Mr President, I do not support the bill, because I do not support the policy that is in it.  I consider it is utterly ham-fisted and problematic in design.  It lacks an evidence base or anything that says this is the right thing to do or indicates it is delivering the outcomes it makes claims to.   In a sneaky way, it is delivering an outcome that I consider is perverse in the current context.  It delivers benefit to those who are unlikely to be amongst those most vulnerable to, or most affected by, cost of living and affordable housing challenges.  I encourage the Government to investigate those other public policy measures that could be implemented, whether we draw ideas from interstate jurisdictions, or we look at those other things that are available to us within our current context.  If they do want to make changes to land tax, I encourage them to think about making it more directly linked to the outcomes put forward.  Put something in there that requires a downward movement in rents, for example, rather than a fanciful suggestion that it might occur.

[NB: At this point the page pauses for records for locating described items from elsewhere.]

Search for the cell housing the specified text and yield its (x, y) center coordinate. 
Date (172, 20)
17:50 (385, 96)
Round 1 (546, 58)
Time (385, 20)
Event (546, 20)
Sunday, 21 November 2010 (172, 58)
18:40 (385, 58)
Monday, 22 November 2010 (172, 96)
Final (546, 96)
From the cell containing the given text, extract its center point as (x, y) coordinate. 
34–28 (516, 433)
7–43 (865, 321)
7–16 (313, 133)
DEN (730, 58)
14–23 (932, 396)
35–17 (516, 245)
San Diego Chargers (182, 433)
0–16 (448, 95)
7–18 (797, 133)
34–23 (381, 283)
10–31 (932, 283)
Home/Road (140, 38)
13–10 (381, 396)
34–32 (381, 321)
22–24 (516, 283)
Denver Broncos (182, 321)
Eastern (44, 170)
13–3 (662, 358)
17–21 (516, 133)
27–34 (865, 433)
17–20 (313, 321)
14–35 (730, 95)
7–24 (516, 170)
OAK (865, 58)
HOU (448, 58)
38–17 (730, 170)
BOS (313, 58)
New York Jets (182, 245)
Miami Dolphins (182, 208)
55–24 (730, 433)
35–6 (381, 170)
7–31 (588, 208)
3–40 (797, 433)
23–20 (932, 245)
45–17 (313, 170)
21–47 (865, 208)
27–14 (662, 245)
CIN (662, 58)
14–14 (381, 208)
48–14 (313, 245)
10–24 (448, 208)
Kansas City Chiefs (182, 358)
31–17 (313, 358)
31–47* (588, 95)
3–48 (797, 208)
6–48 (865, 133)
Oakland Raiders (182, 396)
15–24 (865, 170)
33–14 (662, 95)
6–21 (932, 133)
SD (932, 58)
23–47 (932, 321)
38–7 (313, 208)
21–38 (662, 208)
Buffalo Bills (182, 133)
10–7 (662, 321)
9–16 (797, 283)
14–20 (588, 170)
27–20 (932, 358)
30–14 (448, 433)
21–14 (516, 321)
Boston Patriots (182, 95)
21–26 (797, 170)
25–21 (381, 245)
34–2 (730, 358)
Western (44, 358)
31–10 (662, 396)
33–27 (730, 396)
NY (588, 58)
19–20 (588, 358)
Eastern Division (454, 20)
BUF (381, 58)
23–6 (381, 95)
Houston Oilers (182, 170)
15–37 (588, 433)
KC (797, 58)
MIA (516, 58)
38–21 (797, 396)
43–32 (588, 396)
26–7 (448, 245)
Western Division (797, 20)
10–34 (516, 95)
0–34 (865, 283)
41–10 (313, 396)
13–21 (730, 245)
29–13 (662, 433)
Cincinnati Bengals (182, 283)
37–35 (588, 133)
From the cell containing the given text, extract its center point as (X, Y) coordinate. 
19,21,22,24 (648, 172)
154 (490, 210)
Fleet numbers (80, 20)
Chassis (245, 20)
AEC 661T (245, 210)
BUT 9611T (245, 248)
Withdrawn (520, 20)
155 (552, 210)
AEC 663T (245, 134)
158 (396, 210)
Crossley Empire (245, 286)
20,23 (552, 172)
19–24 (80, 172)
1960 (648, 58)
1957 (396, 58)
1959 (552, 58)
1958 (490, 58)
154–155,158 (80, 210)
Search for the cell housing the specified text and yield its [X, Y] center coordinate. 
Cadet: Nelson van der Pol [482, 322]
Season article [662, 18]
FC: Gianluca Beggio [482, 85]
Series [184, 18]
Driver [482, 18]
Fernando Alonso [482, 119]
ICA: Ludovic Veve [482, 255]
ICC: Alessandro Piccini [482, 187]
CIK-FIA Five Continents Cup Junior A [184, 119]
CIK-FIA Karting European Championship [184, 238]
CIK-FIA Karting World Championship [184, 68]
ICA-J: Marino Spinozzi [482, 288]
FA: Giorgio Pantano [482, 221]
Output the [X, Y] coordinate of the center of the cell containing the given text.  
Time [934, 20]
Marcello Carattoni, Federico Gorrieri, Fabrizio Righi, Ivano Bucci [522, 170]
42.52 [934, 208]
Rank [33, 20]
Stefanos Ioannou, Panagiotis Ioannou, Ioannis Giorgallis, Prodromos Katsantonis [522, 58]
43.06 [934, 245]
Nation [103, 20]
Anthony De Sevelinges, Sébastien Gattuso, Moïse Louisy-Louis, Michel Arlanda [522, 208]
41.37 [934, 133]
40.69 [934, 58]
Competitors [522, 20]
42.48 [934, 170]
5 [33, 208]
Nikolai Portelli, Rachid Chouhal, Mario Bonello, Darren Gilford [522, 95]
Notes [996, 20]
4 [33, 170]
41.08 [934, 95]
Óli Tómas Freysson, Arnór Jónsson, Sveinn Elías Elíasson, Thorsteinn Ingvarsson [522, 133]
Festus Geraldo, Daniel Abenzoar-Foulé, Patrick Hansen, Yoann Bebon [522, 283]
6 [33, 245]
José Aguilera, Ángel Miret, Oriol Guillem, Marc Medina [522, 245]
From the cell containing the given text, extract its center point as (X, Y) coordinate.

In considering this bill, we have to ask ourselves what value will the state receive for foregoing the revenue that is represented in it – that $39 million?  Is that best use of our shared resources, this gift to property owners?

We should be very careful in our current context, knowing the pressures on our state budget, and the many responsibilities the Government has to meet in this current COVID-19 pandemic.  We should be particularly careful about how we allocate our resources.  I put it to this Chamber and to the community that $39 million as a gift to people like us is the wrong way for us to be investing precious dollars from our state resources when we know that there are people out there in much more dire need for the services and support that could be delivered with that money.

Mrs HISCUTT (Montgomery – Leader of the Government in the Legislative Council) – Mr President, the member for Murchison and the member for Nelson posed quite a few questions.  I undertake to compile a list of the things that we are doing to help those people and will email all that to members for their information.

Ms Webb –  Through you, Mr President.  That was not a question.  I did not ask for a list of things that you are doing to help anyone.

Mrs HISCUTT – The member for Murchison wanted to know what we were doing; and I will get the answers to your questions to you as soon as I can.